PS. The Mt. Diablo Code concerns
Radians + inches along the radians

The October 1970 “13 Holes” Postcard

After several months of silence, the Zodiac sent two cards in October 1970. This first postcard was addressed to “San Francisco Chronicle, S.F.” and contained a collage of words and letters cut from newspapers and magazines and oddly with 13 holes punched along the side. It was postmarked October 5, 1970 and read;

Dear Editor,

You’ll hate me, but I’ve got to tell you.

The pace isn’t any slower!
In fact it’s just one big thirteenth

“Some of them fought it was horrible”

P.S. There are reports
city police pig cops are
closeing in on me. Fk
I’m crackproof, What is
the price tag now?

Zodiac (Crossed-circle symbol)

The "13 Holes" Postcard

This first postcard was originally considered to be a hoax, however investigators came to believe it genuine because of the declaration of 13 victims, something the killer had alluded to in previous communications, including the last letter, which had not been made public. Several phrases from the card were also to be repeated in future Zodiac letters, including the word “crackproof”, which would be mentioned in a letter sent five months later to the Los Angeles Times.

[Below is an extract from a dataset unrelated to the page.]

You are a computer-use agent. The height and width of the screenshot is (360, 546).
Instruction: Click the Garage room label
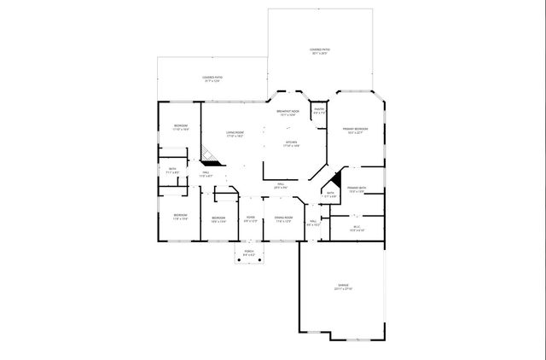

The October 1970 “Halloween” Card

The second postcard arrived on October 27, in the form of a customised Halloween greeting card which was addressed personally to Chronicle reporter Paul Avery but was misspelled as “Averly”. The envelope also contained a symbol in the top left hand corner which consisted of a v-shaped drawing, with four dots and Z underneath. The envelope contained a note with “Sorry no cipher” written in the shape of a X and the Halloween card, which had text and images on both sides.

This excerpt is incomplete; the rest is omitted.